La première étape consiste à essayer de repérer la nature et la réalité, au-delà du discours, de ces nouveaux usages - le sont-ils ? - et d'interroger leur intérêt, leur risque et pourquoi pas leur légitimité.

La deuxième cernera les acteurs sociaux impliqués dans et par ces nouveaux usages et mesurera, si tant est que cela soit possible, les effets de ces derniers sur leur activité et les conditions d'exercice de leur pratique.
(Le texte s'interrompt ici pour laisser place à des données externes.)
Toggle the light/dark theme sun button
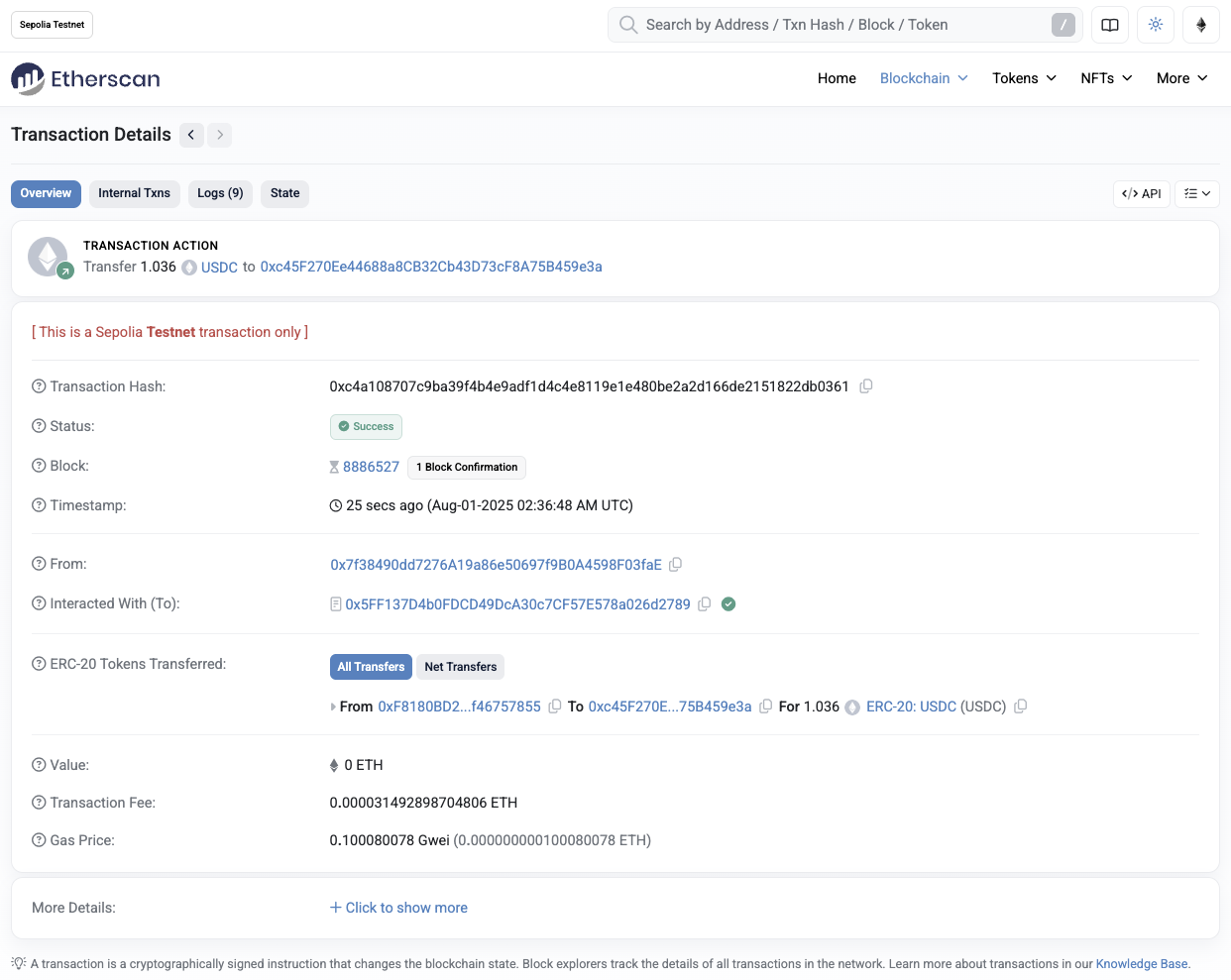(x=1155, y=25)
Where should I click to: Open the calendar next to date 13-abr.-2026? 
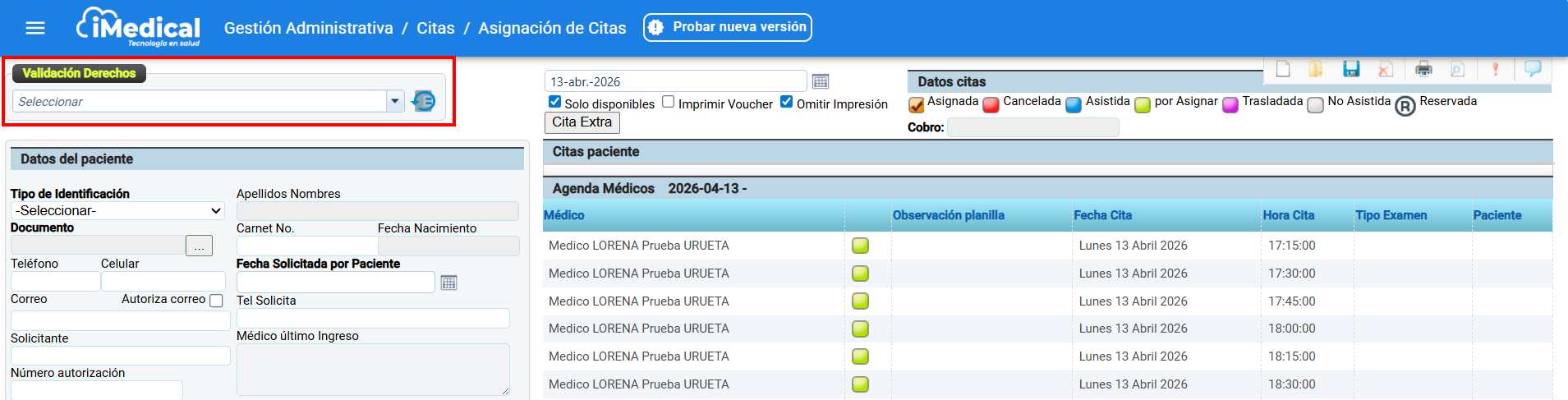coord(820,81)
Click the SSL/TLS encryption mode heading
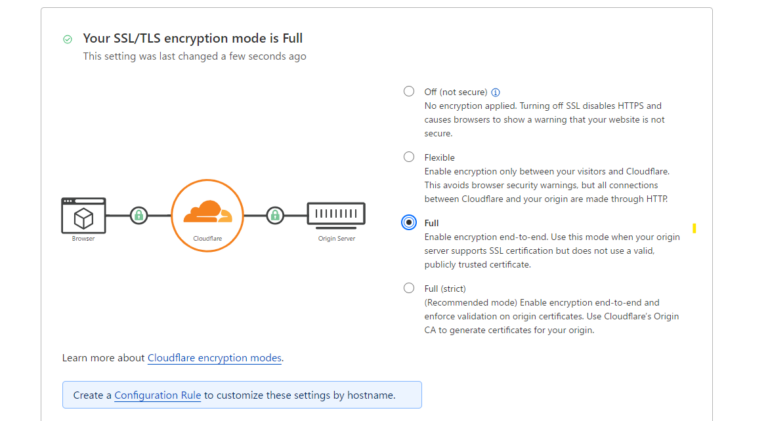 pos(192,38)
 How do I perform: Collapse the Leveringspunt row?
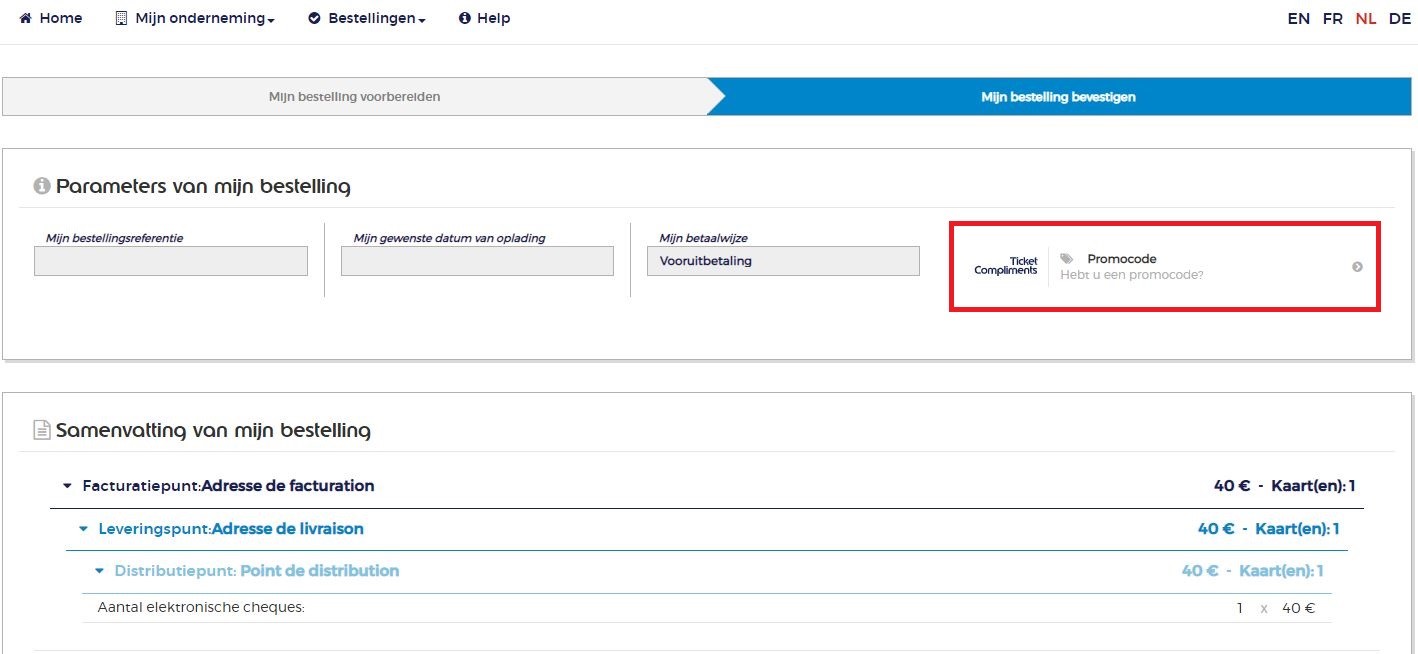(x=83, y=529)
A cette occasion, nous nous interrogerons sur les enjeux que portent de telles transformations et sur l'évolution des pouvoirs et des rôles qu'elles produiront.

Dans une troisième étape, si toutefois l'hypothèse de nouveaux usages et d'une plus grande flexibilité de la formation de ces appareils et de ces dispositifs se confirme, il nous faudra interroger la nature, la forme et les conséquences de cette souplesse institutionnelle et organisationnelle imposée par cette nouvelle donne. En bref, évoquer les incidences de ces usages et de la flexibilité qu'ils induisent sur le système juridico-institutionnel qui encadre, aujourd'hui, le droit à la formation et donc envisager des modifications dans ce domaine. Comme il sera nécessaire de repenser, dans ce contexte nouveau, la nature et l'origine, ainsi que la gestion et les sources de financement, de la formation durant toute la vie.

Il sera temps alors, dans une quatrième étape, de tenter d'évaluer les incidences et l'impact d'une telle mutation sur les usages, tant en ce qui concerne l'ingénierie de formation, que les pratiques pédagogiques stricto sensu, la validation des acquis professionnels ou l'utilisation des multimédias éducatifs...

En d'autres termes, de débattre des nouveaux usages de la formation et de la flexibilité qui en découle en matière de multiplicité des circonstances, des parcours, des temps, des lieux, des supports... en songeant à déterminer au passage les évolutions induites dans la pratique, voire dans la conception même, des métiers de la formation.

Arrivés à ce stade de notre réflexion peut-être serons-nous en mesure de mieux cerner les conséquences de ces usages sur les organismes dispensateurs de formation et sur l'offre qu'ils produisent d'une part et sur la nature de la commande, sociale ou privée, de formation durant toute la vie, d'autre part.

A l'issue de cette dernière réflexion et en y insérant l'ensemble de nos constats précédents, nous pourrons estimer les effets attendus de ces usages à venir et comprendre en quoi ils seront ou non une "deuxième chance" pour la promotion sociale et/ou pour l'éducation durant toute la vie, déjà préconisée, en son temps, par Condorcet dans son célèbre rapport.

Notes
237.

Ce texte a été publié, enrichi de la contribution d'André Legrand, sous ce titre in De la promotion sociale à la formation tout au long de la vie, Marseille, CEREQ, 1996, pp. 69-85.